Paul Pillar

The Sheldon Primary

From the 1890s until finally outlawed by the Supreme Court some fifty years later, one device used in the segregated South to maintain the white power structure and to prevent blacks from any effective political role was called the white primary. This was a sort of preliminary election, open only to white Democrats, that ostensibly was a nonofficial event not run by the state and thus did not adhere to laws and constitutional principles providing for equal treatment and universal voting rights. There would be a later official election in which blacks could vote, but it usually was meaningless because electoral contests had in effect already been decided in the white primary.

Now we have a procedure reminiscent of the white primary that is being called the “Sheldon primary,” as in political bankroller Sheldon Adelson. Republican presidential hopefuls are kneeling at the feet of the casino magnate in the hope of receiving his blessing, and thus his money, as the party's nominee for 2016. It seems that Adelson, who together with his wife dropped $93 million on political campaigns in 2012, has concluded that he erred in that year in backing for too long candidates whose ideology appealed most to him but ultimately proved unelectable. This time he wants to anoint early on someone he can stick with right through the general election. He doesn't want to see messy primary contests that would weaken the eventual nominee. If things work the way Adelson wants—and that he is willing and able to pay to make them work that way—caucuses in Iowa or the primary in New Hampshire will matter less than the Sheldon primary. Last time he let us have a good hard look at the likes of Newt Gingrich while votes in Republican primaries still meant something. Next time he doesn't want primary voters to have that much of a choice.

For this man who will likely have such enormous influence on who will be the Republican presidential nominee, the Republican party isn't even his first love among political parties. That would be the Likud party. Adelson's money also plays a very big role in Israeli politics, much of it in subsidizing a free-distribution newspaper, Israel HaYom, which has the largest circulation of any daily newspaper in Israel and functions as a cheerleader for Benjamin Netanyahu and Likud.

Nor is the United States Adelson's first love among countries. He has said that when he performed military service as a young man it “unfortunately” was in a U.S. uniform rather than an Israeli one. He has expressed the wish that his son become a sniper in the Israeli Defense Forces.

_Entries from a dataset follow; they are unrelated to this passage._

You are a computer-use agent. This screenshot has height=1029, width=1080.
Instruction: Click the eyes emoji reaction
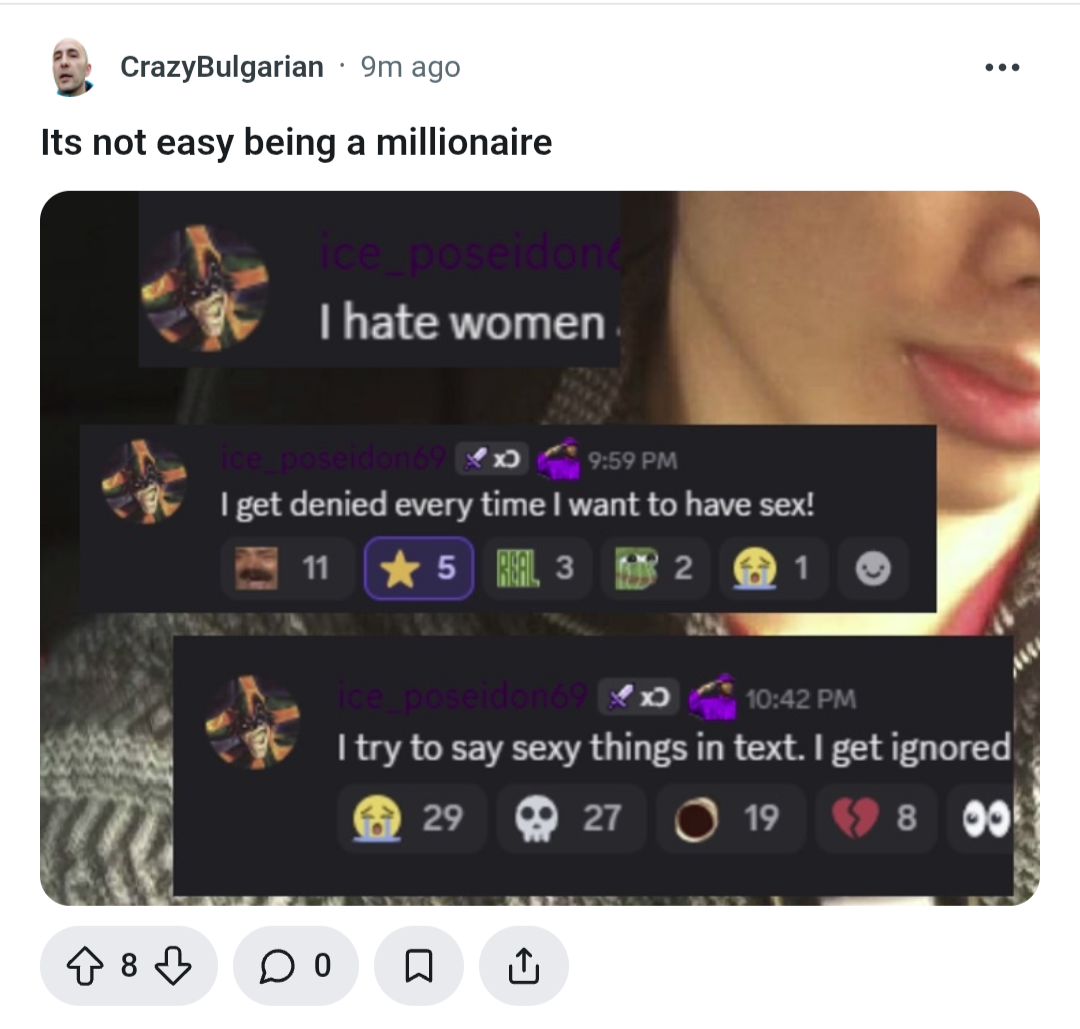click(981, 818)
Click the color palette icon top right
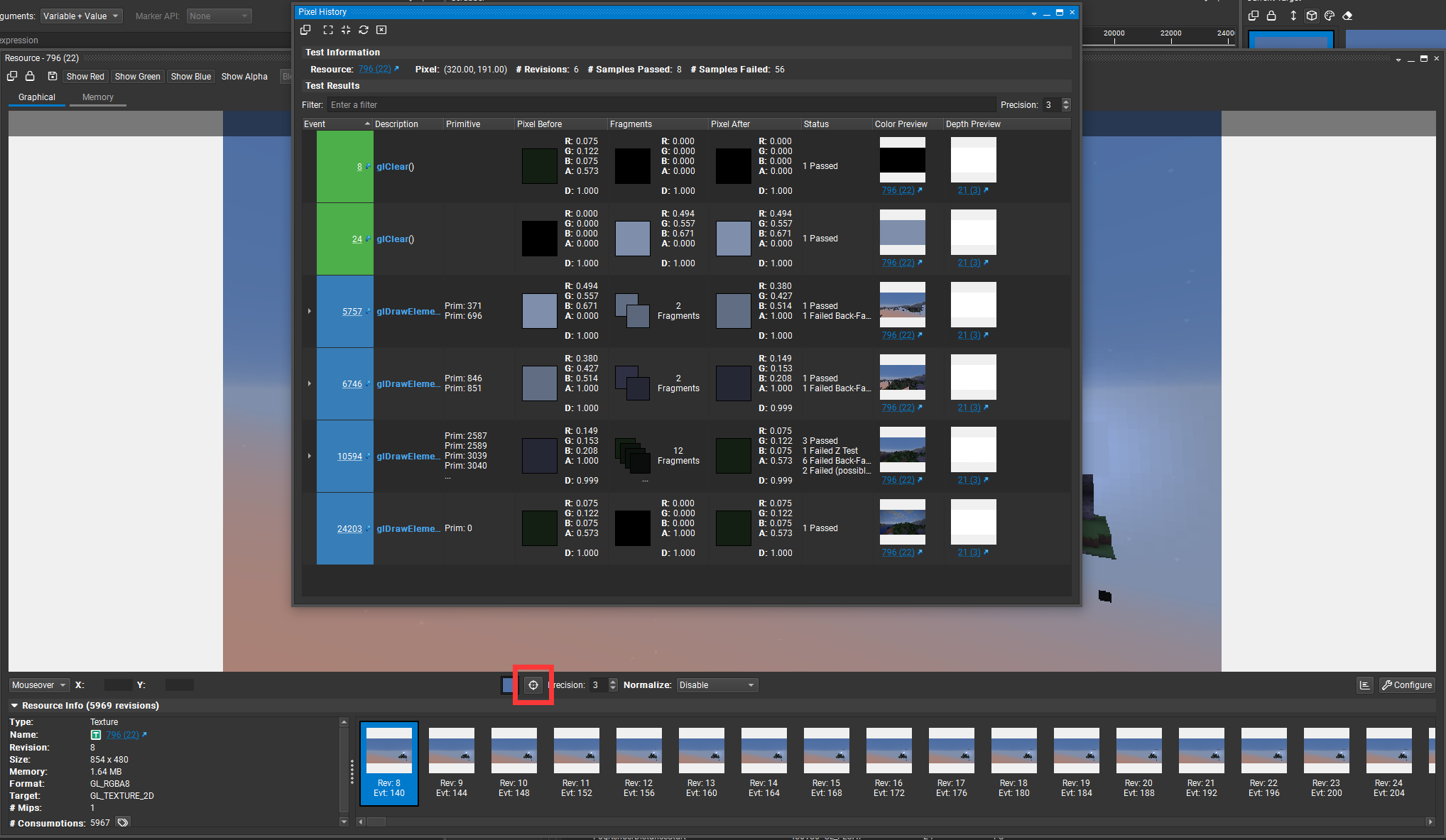1446x840 pixels. [x=1330, y=16]
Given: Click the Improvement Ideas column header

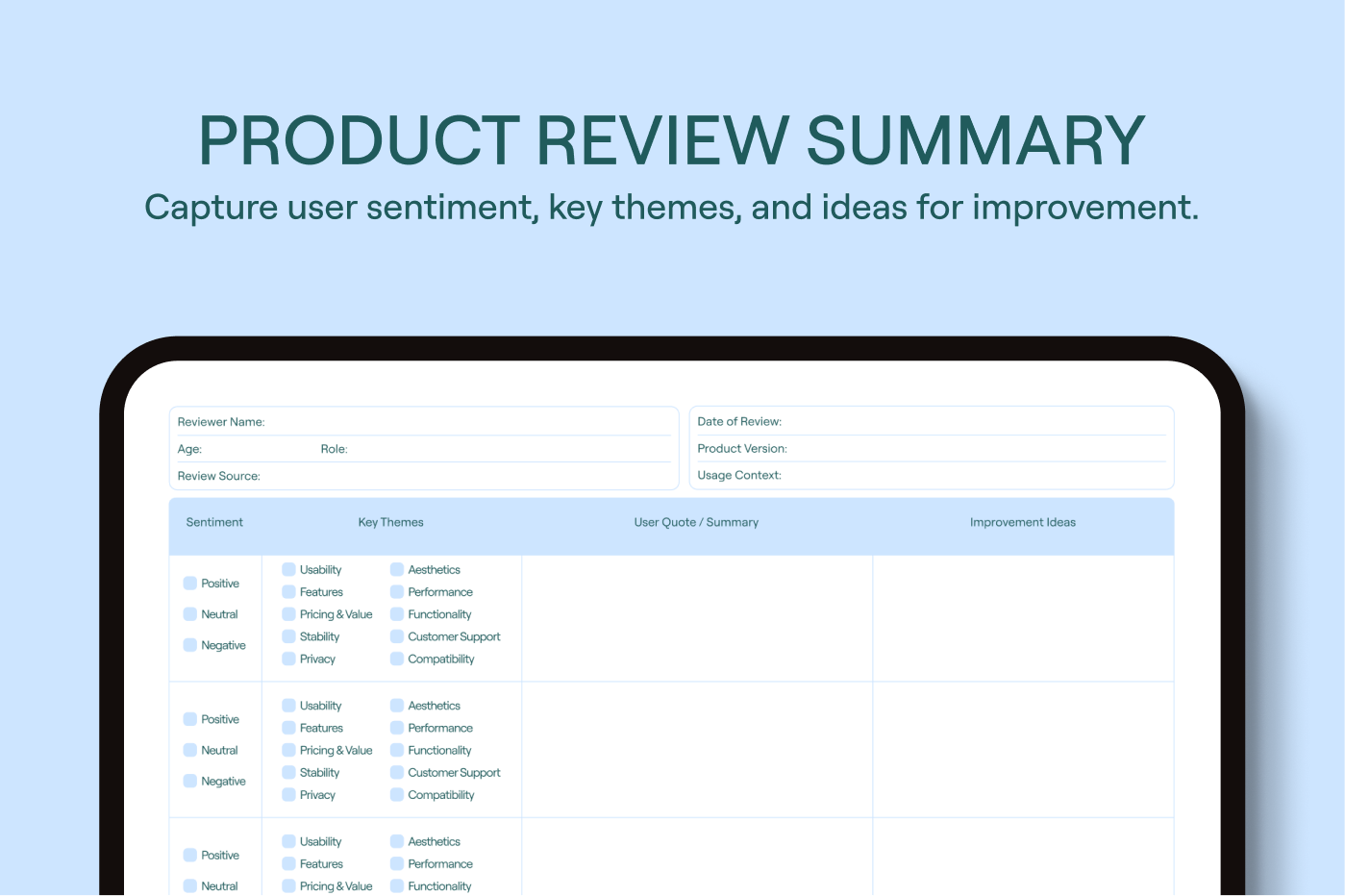Looking at the screenshot, I should 1022,523.
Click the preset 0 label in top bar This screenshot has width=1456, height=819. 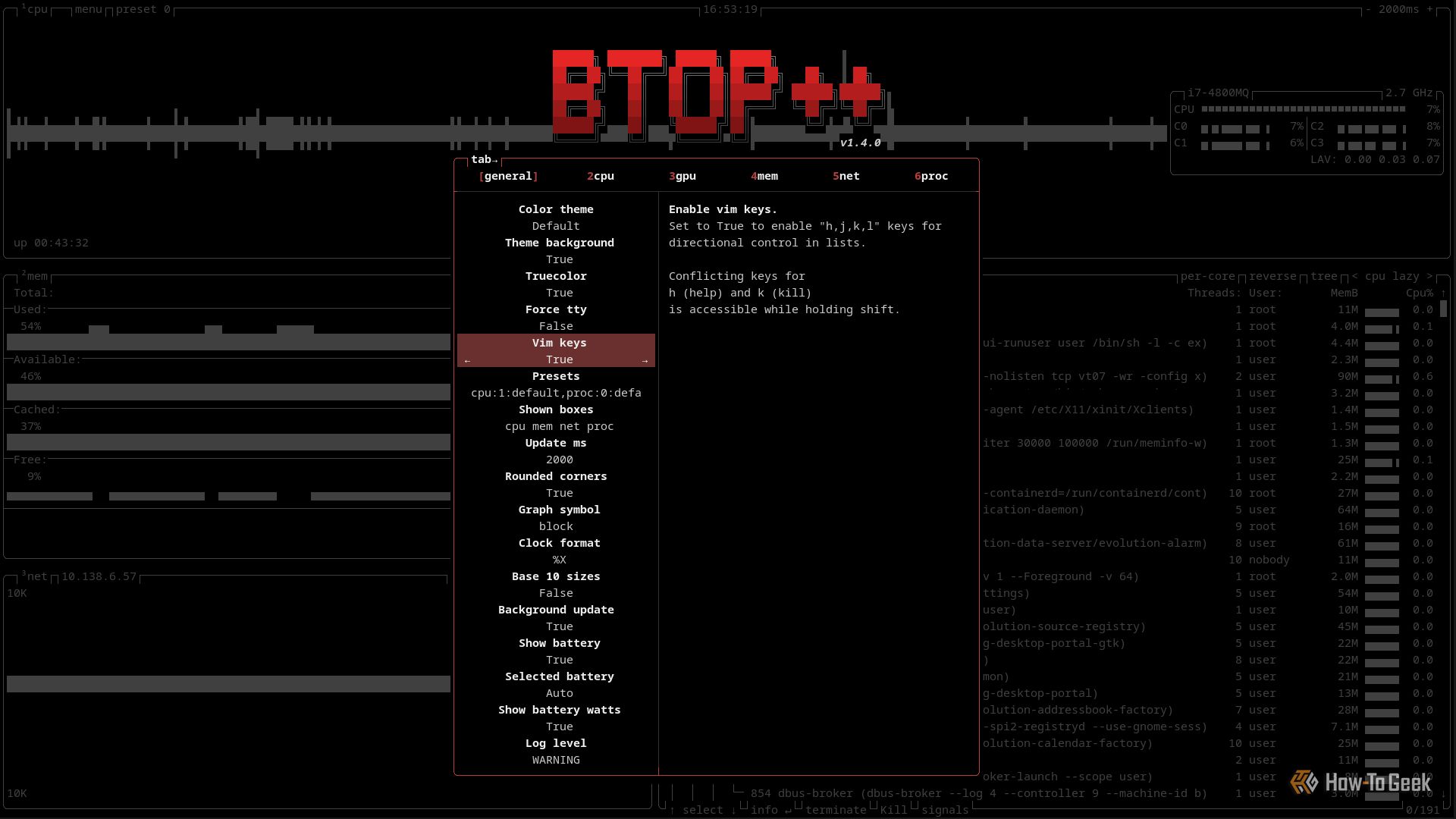point(143,9)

Back in the United States, Adelson does have some unsurprising plutocratic impulses, but with a blatantly narrow focus. Perhaps when the objective is to advance the interests not only of the one percent, but of whatever small fraction of one percent that an estimated net worth of $38 billion makes a person a part of, narrowness is inevitable. Adelson's biggest push for, and most lavish financing of, a domestic U.S. issue is his attempt to get online gambling outlawed. The ostensible purpose is to protect the morals of our youth, but of course it also would protect the market share of his casinos.

Adelson's most distinctive foreign policy pronouncement is that a nuclear weapon should be dropped on Iran.

The Sheldon primary is the sort of thing we get when the Supreme Court, an earlier incarnation of which eliminated the white primary, shreds efforts to limit the role of money in U.S. elections. Even if that mistake cannot be corrected, voters—including those Republican primary voters in New Hampshire and elsewhere—ought at least to be fully aware of what type of man is trying to use his wealth to make their choice for them.